[Document segment — start]
Tuesday, May 31, 2011

We're Growing!

One of the great themes of the Book of Mormon is that spiritual growth is a process. No one expects a three day old baby to run, but for some reason we often expect ourselves and others to run spiritually when we are spiritual infants. But God understands that spiritual growth is as real as physical growth—that’s why He provided a Savior for us. He knew we would need help.

One of the many places this is taught is in 3rd Nephi 18. In that chapter the Savior teaches the people that they should never keep anyone away from the Church. He says in verse twenty-two, “Suffer them that they may come unto you and forbid them not.”

Then He speaks to the people and explains that they know what they should do and so they should do it. “Ye see that I have commanded that none of you should go away, but rather have commanded that ye should come unto me” (18:25). So those who have progressed to the point that they know the commandments know what they should do.

But then in verse twenty-seven the Savior speaks of himself and says, “I say unto you, I give unto you another commandment, and then I must go unto my Father.”

Here we see the process. We begin by knowing we may come to Christ. Then as we turn to Him we learn what we should do, but as we grow we come to the point that our hearts are changed so that we must do what we are commanded to do not because anyone is forcing us because it is what we want to do.

Spiritual growth is a process and if we are persistent and patient we will grow. So don't fret over the fact you aren't a giant oak yet. Fretting takes away some of the energy needed to become a giant oak.

Monday, May 30, 2011

Truth Tool to the Rescue

I’ve been using the Truth Tools a lot this weekend and am here to tell you they really work. Last Friday I had a biopsy done on skin in the corner of my left eye. They are testing for skin cancer. It isn’t a big wound. As a matter of fact it is only two very small stitches, but there is a little bruising so that I have a bit of a black eye. Nothing big, but the problem is I can’t wear any makeup for a week.

Without mascara my eyelashes are absolutely invisible and I look terrible. Without makeup I feel naked and so my natural inclination is to lock myself in the house and wait until the week is up. But I can’t do that. I have responsibilities at Church and classes to teach during the week. So I marched out into the world yesterday. Some people stared. Most didn’t. But instead of being my friendly, outgoing self who smiles and greets others, I found myself retreating inside myself. That’s when I pulled out my Tool Box.
[Document segment — finish]
Exercises |
1) Copy the passage of the blog excerpt from "One of the many" up to and including "they should do.".
2) In the blog excerpt, which verse of 3rd Nephi 18 contains "Suffer them that they may come unto you and forbid them not"?
The rows have no connection to the blog excerpt.
[Entries provided — start]
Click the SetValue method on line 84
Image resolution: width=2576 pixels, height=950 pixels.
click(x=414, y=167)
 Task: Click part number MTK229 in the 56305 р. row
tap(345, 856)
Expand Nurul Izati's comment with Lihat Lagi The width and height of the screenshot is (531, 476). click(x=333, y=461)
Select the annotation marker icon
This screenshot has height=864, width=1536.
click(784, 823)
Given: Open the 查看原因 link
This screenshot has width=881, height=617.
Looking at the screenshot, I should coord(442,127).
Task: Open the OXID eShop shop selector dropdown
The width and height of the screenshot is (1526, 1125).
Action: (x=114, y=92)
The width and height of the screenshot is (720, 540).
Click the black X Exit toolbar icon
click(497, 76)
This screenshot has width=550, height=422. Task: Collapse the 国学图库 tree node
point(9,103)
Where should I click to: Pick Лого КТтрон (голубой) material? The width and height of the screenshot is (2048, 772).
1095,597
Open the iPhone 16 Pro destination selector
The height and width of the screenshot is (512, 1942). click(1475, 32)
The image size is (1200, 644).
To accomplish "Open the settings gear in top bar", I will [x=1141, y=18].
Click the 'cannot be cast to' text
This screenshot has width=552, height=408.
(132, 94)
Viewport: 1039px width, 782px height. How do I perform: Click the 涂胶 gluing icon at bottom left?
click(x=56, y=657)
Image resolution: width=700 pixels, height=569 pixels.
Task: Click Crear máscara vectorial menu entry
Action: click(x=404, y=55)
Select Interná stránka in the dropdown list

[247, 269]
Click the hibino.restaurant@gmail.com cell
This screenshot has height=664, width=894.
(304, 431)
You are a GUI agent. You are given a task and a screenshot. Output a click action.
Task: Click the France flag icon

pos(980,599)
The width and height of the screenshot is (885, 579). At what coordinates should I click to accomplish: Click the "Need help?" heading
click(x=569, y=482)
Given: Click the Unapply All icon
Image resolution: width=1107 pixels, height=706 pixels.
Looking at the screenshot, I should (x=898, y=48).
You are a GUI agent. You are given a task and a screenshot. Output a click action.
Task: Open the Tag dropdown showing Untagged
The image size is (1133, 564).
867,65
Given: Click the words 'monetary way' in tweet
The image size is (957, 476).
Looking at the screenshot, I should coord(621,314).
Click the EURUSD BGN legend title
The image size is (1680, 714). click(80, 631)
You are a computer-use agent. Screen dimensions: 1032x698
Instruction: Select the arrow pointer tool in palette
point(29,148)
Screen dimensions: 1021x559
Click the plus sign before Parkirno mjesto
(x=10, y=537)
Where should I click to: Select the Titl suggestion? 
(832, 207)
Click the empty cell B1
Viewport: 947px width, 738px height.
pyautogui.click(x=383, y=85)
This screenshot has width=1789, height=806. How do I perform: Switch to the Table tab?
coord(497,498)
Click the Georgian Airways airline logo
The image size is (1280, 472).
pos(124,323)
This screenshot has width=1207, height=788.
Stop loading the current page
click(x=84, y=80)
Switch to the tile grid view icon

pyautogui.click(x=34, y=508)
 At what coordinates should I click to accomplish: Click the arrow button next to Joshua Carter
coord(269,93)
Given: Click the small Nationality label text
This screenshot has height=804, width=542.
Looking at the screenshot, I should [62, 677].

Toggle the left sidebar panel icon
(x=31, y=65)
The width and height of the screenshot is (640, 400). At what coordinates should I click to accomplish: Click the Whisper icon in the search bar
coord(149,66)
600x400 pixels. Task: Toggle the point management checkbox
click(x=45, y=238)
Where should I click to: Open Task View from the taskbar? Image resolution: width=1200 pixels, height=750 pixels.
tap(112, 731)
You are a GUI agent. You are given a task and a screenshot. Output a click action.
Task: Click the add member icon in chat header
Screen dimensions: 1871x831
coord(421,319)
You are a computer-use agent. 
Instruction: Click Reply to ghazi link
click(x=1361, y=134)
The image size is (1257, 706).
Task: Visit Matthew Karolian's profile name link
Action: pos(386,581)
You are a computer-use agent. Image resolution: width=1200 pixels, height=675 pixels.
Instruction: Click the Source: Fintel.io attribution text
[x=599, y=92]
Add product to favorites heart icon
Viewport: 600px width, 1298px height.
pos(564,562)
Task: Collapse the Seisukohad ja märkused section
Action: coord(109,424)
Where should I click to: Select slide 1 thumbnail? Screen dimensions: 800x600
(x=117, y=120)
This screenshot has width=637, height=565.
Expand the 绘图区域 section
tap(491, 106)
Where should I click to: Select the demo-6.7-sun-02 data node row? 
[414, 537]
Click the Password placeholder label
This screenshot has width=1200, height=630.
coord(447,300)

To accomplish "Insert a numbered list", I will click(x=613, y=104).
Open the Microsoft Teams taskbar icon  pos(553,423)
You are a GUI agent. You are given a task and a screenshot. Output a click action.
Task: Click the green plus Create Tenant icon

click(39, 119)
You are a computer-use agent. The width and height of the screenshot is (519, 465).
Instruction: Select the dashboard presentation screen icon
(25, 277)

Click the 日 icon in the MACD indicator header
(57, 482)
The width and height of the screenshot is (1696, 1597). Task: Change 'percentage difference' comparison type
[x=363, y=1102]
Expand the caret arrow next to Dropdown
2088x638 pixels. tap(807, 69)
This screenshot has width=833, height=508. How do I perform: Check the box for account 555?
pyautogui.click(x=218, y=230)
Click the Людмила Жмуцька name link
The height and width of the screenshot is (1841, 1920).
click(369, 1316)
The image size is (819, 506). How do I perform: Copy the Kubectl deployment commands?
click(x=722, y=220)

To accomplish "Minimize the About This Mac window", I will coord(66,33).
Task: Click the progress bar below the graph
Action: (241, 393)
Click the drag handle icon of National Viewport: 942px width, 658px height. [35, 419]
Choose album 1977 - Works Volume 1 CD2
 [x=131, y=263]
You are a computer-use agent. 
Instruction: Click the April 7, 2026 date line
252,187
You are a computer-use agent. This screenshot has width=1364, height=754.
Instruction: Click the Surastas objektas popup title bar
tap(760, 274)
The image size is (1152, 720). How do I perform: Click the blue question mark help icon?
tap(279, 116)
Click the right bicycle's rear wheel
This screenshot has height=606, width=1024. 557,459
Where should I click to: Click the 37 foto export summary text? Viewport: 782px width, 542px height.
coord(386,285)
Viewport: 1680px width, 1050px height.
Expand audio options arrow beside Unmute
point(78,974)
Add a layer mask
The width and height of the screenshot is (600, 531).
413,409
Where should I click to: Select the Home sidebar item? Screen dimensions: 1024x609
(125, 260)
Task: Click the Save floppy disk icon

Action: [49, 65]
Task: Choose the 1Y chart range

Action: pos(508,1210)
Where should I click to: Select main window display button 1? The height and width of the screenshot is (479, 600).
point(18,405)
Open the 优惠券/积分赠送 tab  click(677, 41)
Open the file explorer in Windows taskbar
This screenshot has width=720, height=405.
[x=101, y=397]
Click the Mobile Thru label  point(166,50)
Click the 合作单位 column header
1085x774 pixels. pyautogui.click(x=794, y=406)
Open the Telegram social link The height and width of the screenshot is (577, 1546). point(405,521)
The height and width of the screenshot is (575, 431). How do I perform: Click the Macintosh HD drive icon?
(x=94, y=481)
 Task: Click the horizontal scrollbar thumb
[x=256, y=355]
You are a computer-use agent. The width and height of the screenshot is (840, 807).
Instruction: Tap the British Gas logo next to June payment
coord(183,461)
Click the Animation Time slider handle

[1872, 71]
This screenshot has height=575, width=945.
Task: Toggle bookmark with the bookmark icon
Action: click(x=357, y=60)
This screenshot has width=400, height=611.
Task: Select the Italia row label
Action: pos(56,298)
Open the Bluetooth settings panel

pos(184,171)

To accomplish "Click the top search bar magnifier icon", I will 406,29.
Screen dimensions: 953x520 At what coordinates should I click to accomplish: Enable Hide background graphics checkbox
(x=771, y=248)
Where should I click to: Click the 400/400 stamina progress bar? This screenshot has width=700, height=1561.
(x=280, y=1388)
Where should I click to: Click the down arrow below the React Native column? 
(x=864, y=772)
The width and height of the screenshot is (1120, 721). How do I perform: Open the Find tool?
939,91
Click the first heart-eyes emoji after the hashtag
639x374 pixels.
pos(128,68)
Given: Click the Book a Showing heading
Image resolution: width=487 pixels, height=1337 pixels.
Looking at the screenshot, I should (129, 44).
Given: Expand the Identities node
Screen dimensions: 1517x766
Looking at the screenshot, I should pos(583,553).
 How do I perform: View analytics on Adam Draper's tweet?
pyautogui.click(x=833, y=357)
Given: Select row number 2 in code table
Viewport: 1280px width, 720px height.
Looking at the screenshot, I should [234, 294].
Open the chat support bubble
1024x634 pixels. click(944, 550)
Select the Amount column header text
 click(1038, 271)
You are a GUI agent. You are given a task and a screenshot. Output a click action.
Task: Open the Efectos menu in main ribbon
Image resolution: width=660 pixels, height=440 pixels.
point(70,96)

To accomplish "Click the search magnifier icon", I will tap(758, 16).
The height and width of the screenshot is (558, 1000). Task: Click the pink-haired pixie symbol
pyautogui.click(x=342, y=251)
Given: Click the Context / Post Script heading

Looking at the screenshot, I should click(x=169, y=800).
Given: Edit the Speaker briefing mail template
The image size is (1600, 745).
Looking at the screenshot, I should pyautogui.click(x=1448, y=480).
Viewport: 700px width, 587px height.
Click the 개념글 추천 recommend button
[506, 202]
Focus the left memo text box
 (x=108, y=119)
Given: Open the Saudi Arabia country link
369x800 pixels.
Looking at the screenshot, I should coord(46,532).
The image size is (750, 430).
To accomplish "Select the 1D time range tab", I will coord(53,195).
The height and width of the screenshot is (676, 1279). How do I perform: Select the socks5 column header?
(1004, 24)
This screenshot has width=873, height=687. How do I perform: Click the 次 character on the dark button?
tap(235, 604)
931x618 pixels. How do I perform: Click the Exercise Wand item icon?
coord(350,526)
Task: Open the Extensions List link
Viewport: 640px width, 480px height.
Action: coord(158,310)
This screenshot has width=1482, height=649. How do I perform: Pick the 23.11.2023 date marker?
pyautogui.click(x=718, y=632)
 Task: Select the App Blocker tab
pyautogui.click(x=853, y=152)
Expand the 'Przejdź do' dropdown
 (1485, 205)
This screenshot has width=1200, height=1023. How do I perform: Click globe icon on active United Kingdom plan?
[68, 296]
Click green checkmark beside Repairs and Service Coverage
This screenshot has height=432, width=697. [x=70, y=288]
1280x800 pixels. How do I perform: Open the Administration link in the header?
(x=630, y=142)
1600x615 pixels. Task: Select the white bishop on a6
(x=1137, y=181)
[Entries provided — finish]
Solutions to the problems |
1)
One of the many places this is taught is in 3rd Nephi 18. In that chapter the Savior teaches the people that they should never keep anyone away from the Church. He says in verse twenty-two, “Suffer them that they may come unto you and forbid them not.”

Then He speaks to the people and explains that they know what they should do and so they should do it. “Ye see that I have commanded that none of you should go away, but rather have commanded that ye should come unto me” (18:25). So those who have progressed to the point that they know the commandments know what they should do.

2) Verse twenty-two.